Quantitative Error Bounds for Scaling Limits of Stochastic Iterative Algorithms
Xiaoyu Wang, Mikolaj J. Kasprzak, Jeffrey Negrea, Solesne Bourguin, Jonathan H. Huggins
TL;DR
The paper delivers non-asymptotic, quantitative error bounds for the scaling limit of stochastic iterative algorithms (SGD/SGLD) by aligning discretized dynamics with a continuous-time Ornstein–Uhlenbeck process via a functional Stein's method with exchangeable pairs. It introduces two intermediate processes and constructs a carefully designed exchangeable pair to bound pathwise discrepancies, yielding explicit bounds that depend on step size, batch size, and other algorithmic parameters. The results establish weak convergence under modest conditions and provide finite-sample bounds for the variance of iterate averages, as well as explicit LP and bounded-Wasserstein distance bounds to the OU limit. These contributions offer a modular, tractable framework for assessing scaling-limit accuracy and pave the way for multivariate extensions and more advanced stochastic approximation schemes.
Abstract
Stochastic iterative algorithms, including stochastic gradient descent (SGD) and stochastic gradient Langevin dynamics (SGLD), are widely utilized for optimization and sampling in large-scale and high-dimensional problems in machine learning, statistics, and engineering. Numerous works have bounded the parameter error in, and characterized the uncertainty of, these approximations.

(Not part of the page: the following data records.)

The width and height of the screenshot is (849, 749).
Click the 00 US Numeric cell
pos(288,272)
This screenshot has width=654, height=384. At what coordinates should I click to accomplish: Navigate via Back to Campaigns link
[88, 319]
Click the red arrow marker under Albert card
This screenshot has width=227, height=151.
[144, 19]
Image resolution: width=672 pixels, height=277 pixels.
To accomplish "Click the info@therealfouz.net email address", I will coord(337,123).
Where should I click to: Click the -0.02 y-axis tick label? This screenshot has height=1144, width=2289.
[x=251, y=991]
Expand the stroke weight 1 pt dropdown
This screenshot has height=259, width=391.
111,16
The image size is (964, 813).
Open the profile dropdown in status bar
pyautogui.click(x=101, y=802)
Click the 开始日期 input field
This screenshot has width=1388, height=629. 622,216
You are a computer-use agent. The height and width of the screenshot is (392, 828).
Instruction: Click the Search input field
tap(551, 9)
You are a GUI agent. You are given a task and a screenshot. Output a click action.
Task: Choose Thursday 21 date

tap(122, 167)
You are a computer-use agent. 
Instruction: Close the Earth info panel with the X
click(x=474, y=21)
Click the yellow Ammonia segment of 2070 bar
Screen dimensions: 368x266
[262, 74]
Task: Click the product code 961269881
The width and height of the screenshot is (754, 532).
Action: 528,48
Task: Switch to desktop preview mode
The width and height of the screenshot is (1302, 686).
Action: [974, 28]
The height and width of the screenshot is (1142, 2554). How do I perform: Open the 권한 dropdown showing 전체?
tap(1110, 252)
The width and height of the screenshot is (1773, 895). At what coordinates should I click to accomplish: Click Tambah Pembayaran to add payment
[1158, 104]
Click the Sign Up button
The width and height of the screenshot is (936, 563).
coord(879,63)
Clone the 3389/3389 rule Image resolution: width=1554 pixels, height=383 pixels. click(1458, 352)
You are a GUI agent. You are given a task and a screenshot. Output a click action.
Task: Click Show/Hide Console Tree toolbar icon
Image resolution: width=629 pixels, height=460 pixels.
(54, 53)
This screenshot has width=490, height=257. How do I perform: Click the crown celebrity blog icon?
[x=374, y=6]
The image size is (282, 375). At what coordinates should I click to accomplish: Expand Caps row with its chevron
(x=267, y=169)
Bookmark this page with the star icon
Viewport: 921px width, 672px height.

One common approach has been to use scaling limit analyses to relate the distribution of algorithm sample paths to a continuous-time stochastic process approximation, particularly in asymptotic setups. Focusing on the univariate setting, in this paper, we build on previous work to derive non-asymptotic functional approximation error bounds between the algorithm sample paths and the Ornstein-Uhlenbeck approximation using an infinite-dimensional version of Stein's method of exchangeable pairs. We show that this bound implies weak convergence under modest additional assumptions and leads to a bound on the error of the variance of the iterate averages of the algorithm. Furthermore, we use our main result to construct error bounds in terms of two common metrics: the Lévy-Prokhorov and bounded Wasserstein distances. Our results provide a foundation for developing similar error bounds for the multivariate setting and for more sophisticated stochastic approximation algorithms.